The widget applies the [DBSCAN clustering](https://en.wikipedia.org/wiki/DBSCAN) algorithm to the data and outputs a new dataset with cluster labels as a meta attribute. The widget also shows the sorted graph with distances to k-th nearest neighbors. With k values set to **Core point neighbors** as suggested in the [methods article](https://www.aaai.org/Papers/KDD/1996/KDD96-037.pdf). This gives the user the idea of an ideal selection for **Neighborhood distance** setting. As suggested by the authors, this parameter should be set to the first value in the first "valley" in the graph.

![](images/DBSCAN.png)

1. **Parameters**:
   - *Core point neighbors*: The number of neighbors for a point to be considered as a core point.
   - *Neighborhood distance*: The maximum distance between two samples for one to be considered as in the neighborhood of the other.
2. Distance metric used in grouping the items (Euclidean, Manhattan, or Cosine). If *Normalize features* is selected, the data will be standardized column-wise (centered to mean and scaled to standard deviation of 1).
3. If *Apply Automatically* is ticked, the widget will commit changes
automatically. Alternatively, click *Apply*.

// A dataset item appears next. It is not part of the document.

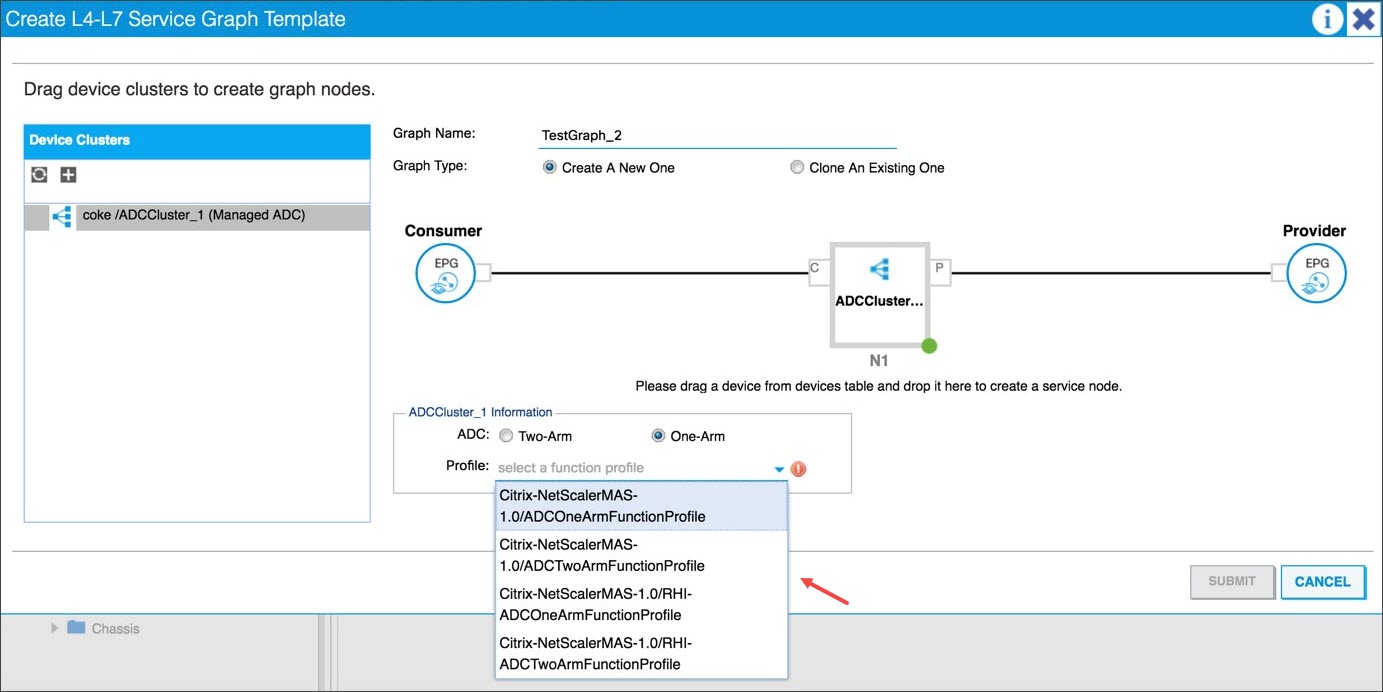This screenshot has height=692, width=1383.
Task: Select the Consumer EPG icon
Action: 444,273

The graph shows the distance to the k-th nearest neighbor. *k* is
set by the **Core point neighbor** option. With moving the black slider
left and right you can select the right **Neighborhood distance**.

Example
-------

In the following example, we connected the [File](../data/file.md) widget with the Iris dataset to the DBSCAN widget. In the DBSCAN widget, we set **Core points neighbors** parameter to 5. And select the **Neighborhood distance** to the value in the first "valley" in the graph. We show clusters in the [Scatter Plot](../visualize/scatterplot.md) widget.

![](images/DBSCAN-Example.png)